Bitte bearbeiten:
1 – Fasse im Interview zum Streik den Absatz, der mit „Streik, Bewegung und politischer Druck“ beginnt, als kurze Liste zusammen. Die wichtigsten Aussagen sollen erhalten bleiben.
2 – Gib aus dem Interview zum Streik den Abschnitt von „Lynn: Ja, das“ bis einschließlich „vor einem Schneeballeffekt.“ wortgetreu aus.

Text zur Durchsicht:
━━━━━━━━

Lynn: Streik, Bewegung und politischer Druck hängen ja ganz stark zusammen, auch nach dem Wahlkampf. Das heißt der Besuch von Streikposten/Versammlungen und das Einladen von Politiker*innen können diese Punkte zusammenführen. Ebenso Demonstrationen, die dann zum Beispiel vor der Senatsverwaltung für Finanzen durchgeführt werden, wo einige der Verantwortlichen sitzen.

Sozialismus.info: Während der Streiks wurde immer wieder gesagt, dass das Land Berlin sich eigentlich per Gesellschafteranweisung durchsetzen und eure Forderungen erfüllen könnte. Jetzt gibt es diesen Beschluss des Abgeordnetenhauses vom 16. September, demzufolge auch Geld bereitgestellt werden würde für einen Tarifabschluss. Warum passiert das nicht und was ist eigentlich das Problem?

Lynn: Ja, das wusste ich tatsächlich echt gerne. Einerseits ist es natürlich ein Punkt, dass Vivantes eigentlich dafür zuständig ist, das Personal zu bezahlen und das Land Berlin eigentlich nur für die Finanzen/Investitionen zuständig ist. Da spielen sich die Zuständigen jetzt die Bälle hin und her. Andererseits ist das, denke ich, vor allem wirklich die Angst, wenn sie Geld in dieses Tarifobjekt stecken und das dann andere Bereiche außerhalb von Vivantes sehen und sagen „Wenn das da möglich ist, dann fordern wir das auch.“ Ich glaube, es besteht die Angst vor einem Schneeballeffekt.

━━━━━━━━

Einträge im Datensatz:
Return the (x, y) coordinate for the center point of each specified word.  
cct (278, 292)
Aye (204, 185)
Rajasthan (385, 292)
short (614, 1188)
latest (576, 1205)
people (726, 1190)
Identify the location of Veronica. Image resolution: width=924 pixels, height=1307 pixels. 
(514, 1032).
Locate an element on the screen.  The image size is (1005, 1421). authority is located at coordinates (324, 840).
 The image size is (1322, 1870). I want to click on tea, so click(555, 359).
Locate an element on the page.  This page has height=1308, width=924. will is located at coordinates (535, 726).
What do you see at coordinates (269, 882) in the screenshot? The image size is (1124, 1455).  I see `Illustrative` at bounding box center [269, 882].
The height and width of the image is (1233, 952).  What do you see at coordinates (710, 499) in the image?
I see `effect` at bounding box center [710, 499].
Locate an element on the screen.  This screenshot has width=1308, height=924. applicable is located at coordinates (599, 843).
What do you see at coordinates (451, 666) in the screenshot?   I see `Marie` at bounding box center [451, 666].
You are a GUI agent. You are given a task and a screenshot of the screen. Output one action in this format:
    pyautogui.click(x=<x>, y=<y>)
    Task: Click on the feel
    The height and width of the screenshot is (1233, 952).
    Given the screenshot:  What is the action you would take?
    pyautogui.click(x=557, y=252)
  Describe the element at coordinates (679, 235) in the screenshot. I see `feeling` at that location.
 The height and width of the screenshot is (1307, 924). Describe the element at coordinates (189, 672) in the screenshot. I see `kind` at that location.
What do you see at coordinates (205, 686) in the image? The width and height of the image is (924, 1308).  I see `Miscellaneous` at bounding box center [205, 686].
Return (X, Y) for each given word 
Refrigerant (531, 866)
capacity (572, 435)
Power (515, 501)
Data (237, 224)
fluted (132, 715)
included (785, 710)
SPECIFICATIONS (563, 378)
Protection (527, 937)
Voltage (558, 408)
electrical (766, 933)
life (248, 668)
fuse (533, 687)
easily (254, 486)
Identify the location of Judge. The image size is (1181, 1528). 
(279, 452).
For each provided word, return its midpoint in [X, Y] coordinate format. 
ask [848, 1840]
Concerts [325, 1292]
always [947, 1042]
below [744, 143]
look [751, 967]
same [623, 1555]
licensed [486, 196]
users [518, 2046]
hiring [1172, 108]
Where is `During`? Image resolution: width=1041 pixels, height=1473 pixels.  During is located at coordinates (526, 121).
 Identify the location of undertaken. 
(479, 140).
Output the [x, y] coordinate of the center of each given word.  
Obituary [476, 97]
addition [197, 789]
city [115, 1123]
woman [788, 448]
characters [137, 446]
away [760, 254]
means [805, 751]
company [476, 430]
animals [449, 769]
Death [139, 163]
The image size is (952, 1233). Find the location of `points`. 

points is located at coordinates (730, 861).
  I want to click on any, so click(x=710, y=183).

━━━━━━━━

Ergebnisse der Reihe nach:
1 –
- Streik, Bewegung und politischer Druck hängen eng zusammen, auch nach dem Wahlkampf.
- Besuche bei Streikposten und Versammlungen sowie Einladungen an Politiker*innen können diese Punkte zusammenführen.
- Das gilt auch für Demonstrationen, zum Beispiel vor der Senatsverwaltung für Finanzen, wo einige der Verantwortlichen sitzen.

2 –
Lynn: Ja, das wusste ich tatsächlich echt gerne. Einerseits ist es natürlich ein Punkt, dass Vivantes eigentlich dafür zuständig ist, das Personal zu bezahlen und das Land Berlin eigentlich nur für die Finanzen/Investitionen zuständig ist. Da spielen sich die Zuständigen jetzt die Bälle hin und her. Andererseits ist das, denke ich, vor allem wirklich die Angst, wenn sie Geld in dieses Tarifobjekt stecken und das dann andere Bereiche außerhalb von Vivantes sehen und sagen „Wenn das da möglich ist, dann fordern wir das auch.“ Ich glaube, es besteht die Angst vor einem Schneeballeffekt.